In the past, FPGAs were considered a relatively quick and simple way to get to market before committing to the cost and time of developing an ASIC. But today, both FPGAs and eFPGAs are being used in the most demanding applications, including cloud computing, AI, machine learning, and deep learning. In some cases, they are being combined with an ASIC or some other type of application-specific processor or accelerator inside a chip, a package or a system. As a result, requirements for effective power, performance, and area (PPA) are every bit as strict as for ASICs and full-custom chips, and the tradeoffs are equally complicated and often intertwined.

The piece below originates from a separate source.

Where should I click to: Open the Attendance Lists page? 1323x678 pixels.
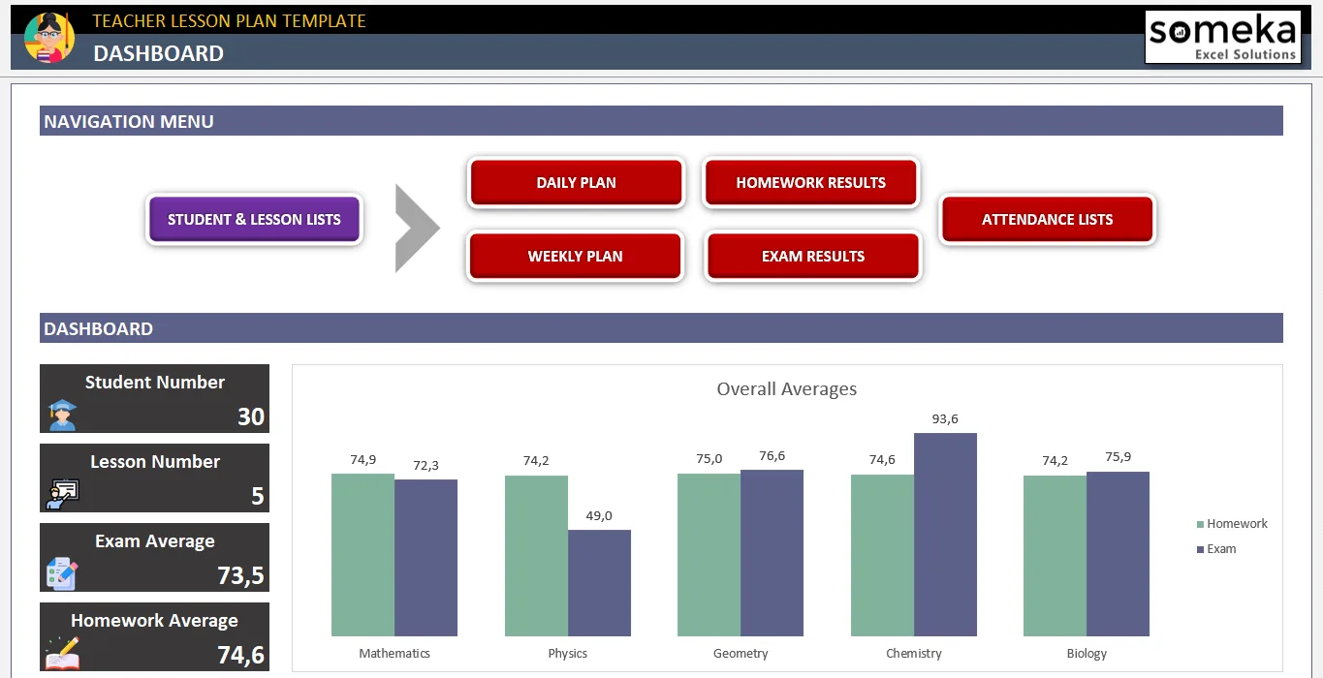(1048, 219)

“For SoCs with an FPGA, there are several approaches,” said Stuart Clubb, product marketing manager at Mentor, a Siemens Business. “There’s the ASIC team that is building an SoC and adding an embedded FPGA into the fabric for something that’s programmable — invariably hanging off of a bus and used as some kind of programmable accelerator that they don’t quite know what they’re going to do with yet, or which may be changed. For them, the rigors of the ASIC flow are more commonly adopted.”

The second approach is to use an FPGA as a separate chip alongside the ASIC. Data needs to be moved off-chip and back on-chip using one or more high-speed buses that the FPGA vendors provide. “But that’s just a communication mechanism rather than anything about ‘performance’ because it’s just really about moving data at that point.”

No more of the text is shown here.